Which is why reality shows such as Booze Britain and Party Paramedics make such fascinating viewing. The paramedics of the latter documentary are heroic volunteers who drive around in their “booze bus” on weekends, tying sick bags onto passed-out bankers, rescuing young women who have fallen off their four-inch heels, and trying to coax addresses out of stag-party inebriates dressed like priests or Oompa Loompas.

At one stop in the party town of Colchester, they come across a sodden twentysomething with a gash in his head. “You need to go to a hospital to have this glued together,” the paramedic tells him. The man gazes at him blearily: “Can’t I do it myself?” In an episode of Booze Britain, a Dundee night bus driver named Willy ponders the nature of his passengers: “They vomit on the seats. They urinate on the seats. It’s not normal.”

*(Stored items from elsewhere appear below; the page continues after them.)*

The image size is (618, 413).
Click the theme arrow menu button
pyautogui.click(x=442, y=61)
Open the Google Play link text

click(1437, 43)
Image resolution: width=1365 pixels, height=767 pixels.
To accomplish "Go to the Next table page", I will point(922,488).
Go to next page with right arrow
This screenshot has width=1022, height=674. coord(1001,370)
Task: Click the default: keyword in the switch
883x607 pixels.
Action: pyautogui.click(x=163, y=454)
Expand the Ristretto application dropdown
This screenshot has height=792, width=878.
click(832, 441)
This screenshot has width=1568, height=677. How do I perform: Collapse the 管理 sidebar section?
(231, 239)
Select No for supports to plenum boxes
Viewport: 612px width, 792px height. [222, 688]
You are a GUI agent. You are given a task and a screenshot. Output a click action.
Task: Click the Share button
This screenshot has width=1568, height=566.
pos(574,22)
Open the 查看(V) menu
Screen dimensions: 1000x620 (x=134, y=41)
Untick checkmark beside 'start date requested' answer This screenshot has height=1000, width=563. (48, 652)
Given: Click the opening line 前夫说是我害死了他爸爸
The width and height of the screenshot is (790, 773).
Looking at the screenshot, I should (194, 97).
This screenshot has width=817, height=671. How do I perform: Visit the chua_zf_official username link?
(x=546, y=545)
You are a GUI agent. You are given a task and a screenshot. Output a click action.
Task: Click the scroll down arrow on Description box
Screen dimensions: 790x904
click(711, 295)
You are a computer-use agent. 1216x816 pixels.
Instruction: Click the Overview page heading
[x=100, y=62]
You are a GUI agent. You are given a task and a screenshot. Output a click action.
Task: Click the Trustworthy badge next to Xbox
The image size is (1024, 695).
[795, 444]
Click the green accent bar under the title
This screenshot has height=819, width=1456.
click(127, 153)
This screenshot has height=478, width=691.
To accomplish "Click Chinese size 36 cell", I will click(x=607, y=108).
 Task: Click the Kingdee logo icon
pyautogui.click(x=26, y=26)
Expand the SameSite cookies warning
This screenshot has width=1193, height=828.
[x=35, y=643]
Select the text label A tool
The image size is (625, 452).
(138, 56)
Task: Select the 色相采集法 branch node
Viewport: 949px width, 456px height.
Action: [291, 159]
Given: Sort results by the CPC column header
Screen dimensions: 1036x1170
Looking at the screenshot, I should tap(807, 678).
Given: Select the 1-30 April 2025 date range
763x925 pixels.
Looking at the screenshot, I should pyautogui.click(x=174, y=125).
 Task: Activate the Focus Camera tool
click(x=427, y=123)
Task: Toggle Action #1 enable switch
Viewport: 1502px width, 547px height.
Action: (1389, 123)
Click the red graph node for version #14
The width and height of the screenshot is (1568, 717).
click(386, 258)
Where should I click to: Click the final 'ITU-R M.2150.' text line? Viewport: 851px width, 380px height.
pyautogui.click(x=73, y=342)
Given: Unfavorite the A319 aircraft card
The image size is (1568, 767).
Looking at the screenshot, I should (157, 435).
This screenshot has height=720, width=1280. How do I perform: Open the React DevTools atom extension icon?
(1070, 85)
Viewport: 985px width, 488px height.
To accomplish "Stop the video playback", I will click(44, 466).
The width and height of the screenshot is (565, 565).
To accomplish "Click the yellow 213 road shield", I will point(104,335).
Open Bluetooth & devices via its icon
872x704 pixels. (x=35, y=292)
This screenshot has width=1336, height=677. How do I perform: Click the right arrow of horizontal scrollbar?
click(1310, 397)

At least it didn’t use to be. It may seem counterintuitive, but the death of the pub is one of the reasons for the birth of binge drinking. In the 1990s, derelict British city centres looking for prosperity became filled with “entertainment zones,” where bar owners removed chairs and cranked up the music. Getting trolleyed was the sole goal, as opposed to a typical evening in a pub spent sitting, chatting and eating the occasional terrifying pie. When I was researching a story on the decline of the British pub (they’re closing at a rate of 16 a week), every publican I talked to blamed the same thing for their woes: cheap supermarket booze. Well, that and the smoking ban.

That said, for the middle-aged tippler, there’s something wonderful about a country where a hangover is considered a legitimate excuse to avoid any unpleasant task. Clearly, these new measures are not aimed at what Alastair Campbell calls the “alcocracy,” the vast swath of the middle class that drowns its anxieties in a nightly bottle of Chablis. (Mr. Campbell was once Tony Blair’s spin doctor, and also an alcoholic, though those two facts are apparently unrelated.) Just a month ago, a drunken Labour MP headbutted Tory colleagues in one of the nine (nine!) drinking establishments that serve the House of Commons. He got bladdered on taxpayer-subsidized hooch. Will the subsidy be cut, to match the minimum price on alcohol? On that matter, the government was mysteriously silent.